If Mickey Cobb was ever self-conscious about his twisted legs, 30 years of locker room razzing has knocked it out of him.

"They kid me a little bit about the way I walk or the way I run," said Cobb, the slight, soft-spoken trainer of the Kansas City Royals. "But there's an old adage that if they don't speak to you, they probably don't like you."

He grins and settles back on the dugout bench. "They must love me."

Mickey Cobb is a paradox of professional sports. Born prematurely and not expected to survive a bout of polio as an infant, he was never strong enough to play competitive sports. But in the classical sense, Cobb, at 42, may be the best athlete in Kansas City--a man whose physical struggle has made his character strong.

"I've never had the experience of throwing or hitting or running the bases in front of 55,000 people in Memorial Stadium," said Cobb, looking out over the empty stands. "But I do know what it feels like to struggle physically.

"I don't think of myself as handicapped. There are things I can't do, things I probably wouldn't attempt. But my parents always insisted that I be treated just like everybody else, and that's how I feel."

On opening day in Baltimore last year, there was an unguarded burst of laughter when Cobb ran from the dugout to tend a shaken outfielder. Cobb may have made his peace with the world, but his players are still on guard: the gentlemanly George Brett, invisibly shortening his stride, ran in tandem with Cobb all the way back to the dugout.

"I'm not afraid," said Cobb, "of getting out on the field and running in front of 66,000 people in the playoffs, or running on TV."

Instead, he invests his pride in the players. When he describes the thrill of "seeing a player who's struggled with an injury rehabilitate himself," there's a glimpse of the small-town Georgia boy who couldn't walk until he was 4. And when he praises Hal MacRae, saying, "I can design a program, but the player has to do it," he is talking about a determination like his own.

But it's strength, not weakness, that Cobb understands. He quotes former Royal Darrell Porter, a recovered alcoholic/addict, as saying, "There's nothing better than being normal." Cobb agrees--but he isn't thinking about himself.

Cobb started as a student trainer in high school, and continued training through college (Georgia Southern) before taking his master's at Indiana University.
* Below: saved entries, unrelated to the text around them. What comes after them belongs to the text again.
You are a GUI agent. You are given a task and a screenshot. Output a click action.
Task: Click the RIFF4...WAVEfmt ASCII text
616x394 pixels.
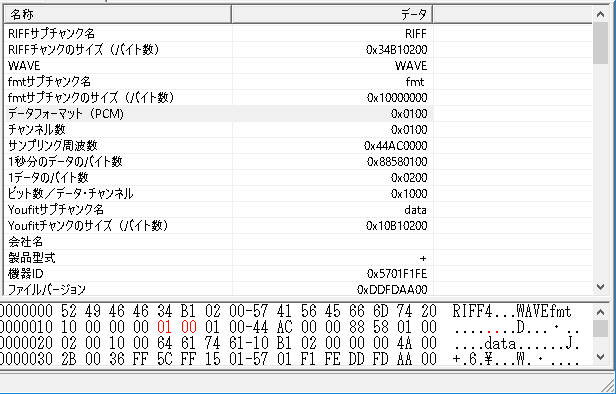(512, 312)
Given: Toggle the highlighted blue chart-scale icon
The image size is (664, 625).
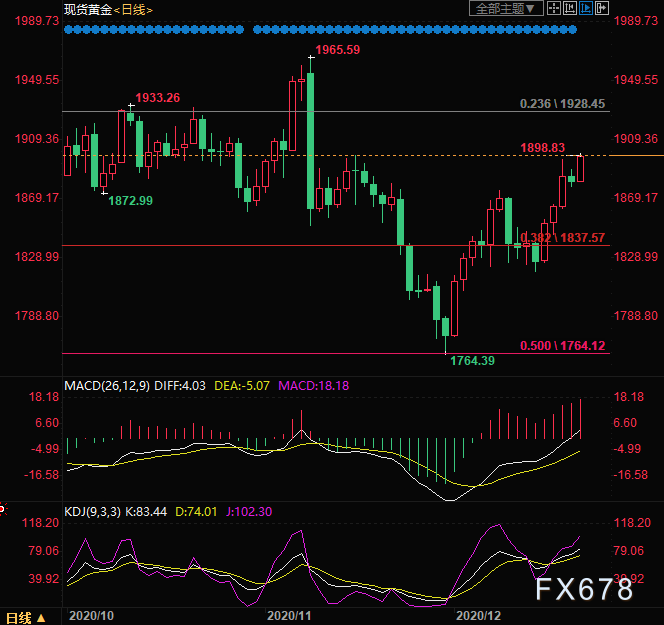Looking at the screenshot, I should pos(587,9).
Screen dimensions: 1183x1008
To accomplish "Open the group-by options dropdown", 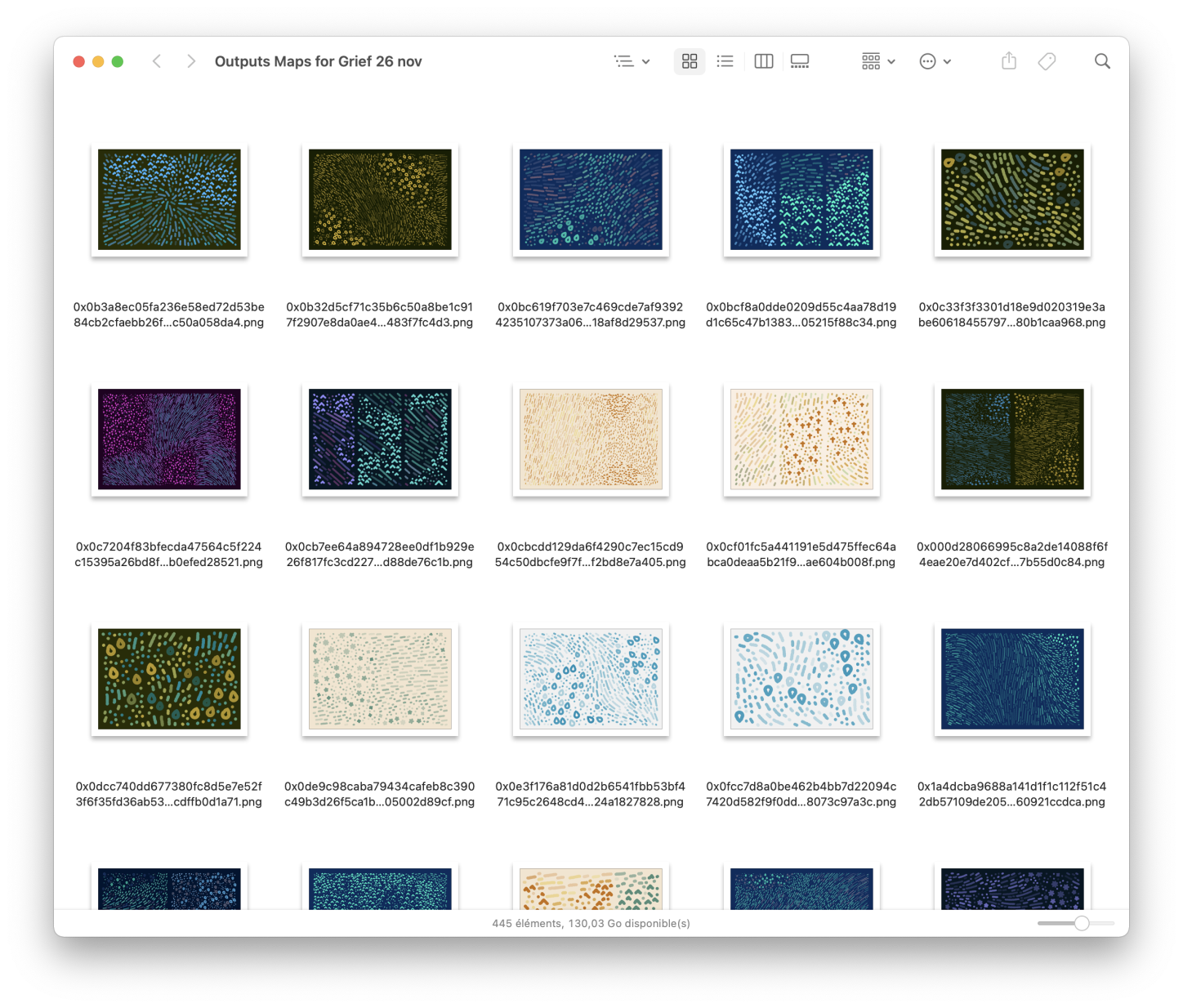I will click(x=878, y=61).
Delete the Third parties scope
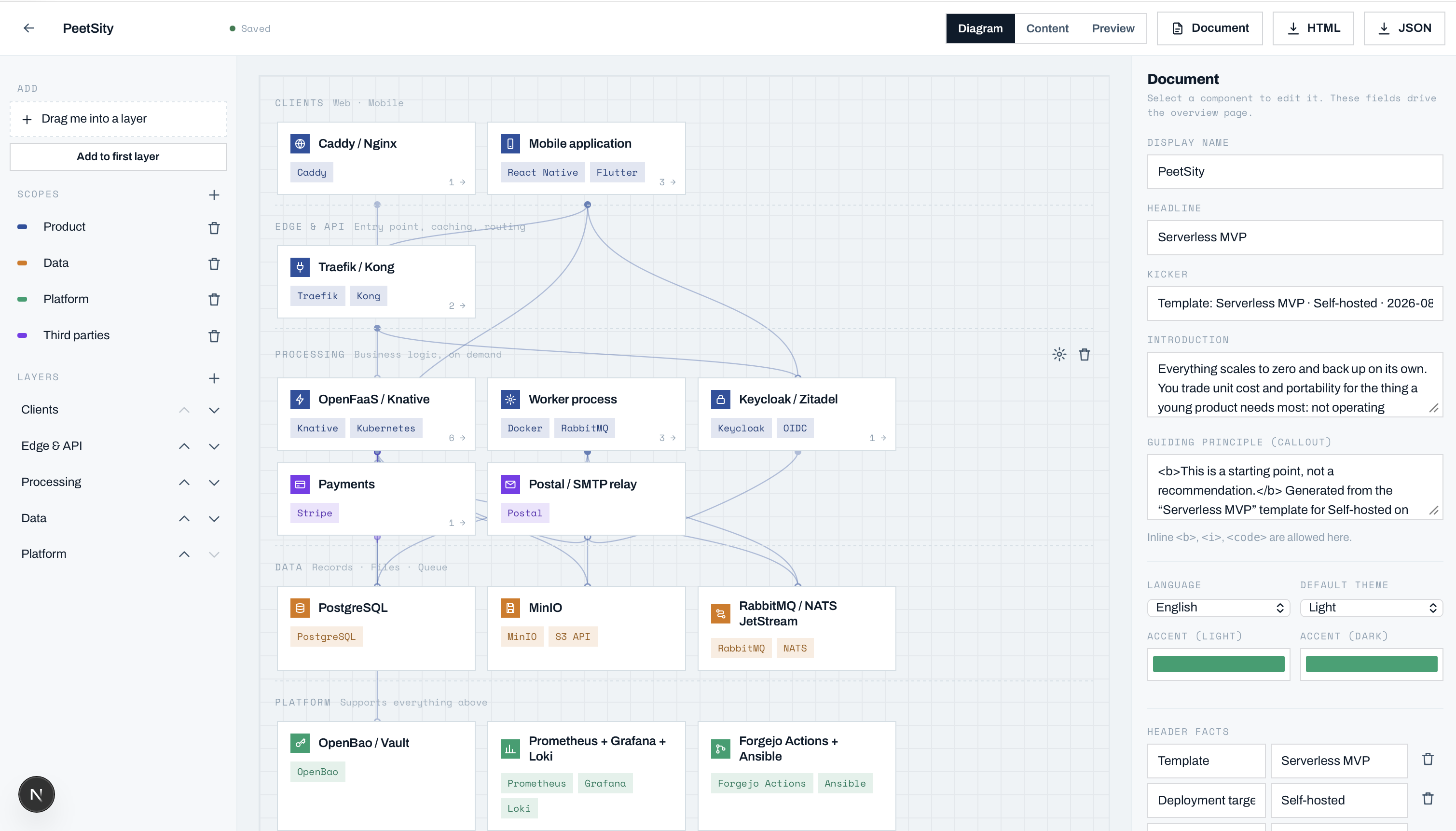This screenshot has width=1456, height=831. pyautogui.click(x=214, y=336)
He taught at DePauw before joining the Royals' organization in 1971, and worked his way up to the major leagues six years ago.

Cobb's humor is disarming, a little gentler than the usual "Ball Four" badinage. His locker-room nicknames, for example, include some that "probably can't be published," but he admits to "Egghead" and "Baldy."

"I don't mind going bald," he said in a typical aside. "I get more of a suntan."

More importantly, he said, "if they're getting on me they're not getting on each other."

Cobb uses the dugout as an observation deck, positioning himself according to the play. He moves toward the plate when the Royals bat, stands in the middle to watch the defense. He watches Brett run the base paths, and keeps an eye on Willie Wilson on the long flies ("he plays with such intensity, he may go into the wall").

This constant surveillance is his substitute for speed. "I'm not as fast as other trainers, but I know what I'm going to do when I get there."

Training techniques are always changing. Even in winter, Cobb goes to Royal Stadium three days a week to pick up the mail, keep track of clinics and the like. He enjoys lecturing, and is updating his 1974 book, "Baseball Injuries and Training Tips."

He's begun another book--"It's taking me an awful long time"--about himself and about how handicaps tend to be in the eye of the beholder. "Even my children, who think they know me, might find out a little more about me as a person.

"I would not want to be different, physically or mentally," Cobb said. "I've had a great life . . . one divisional championship, one World Series and one All-Star Game. But I'd trade it all for a healthy season."

And, as usual, he isn't thinking about himself.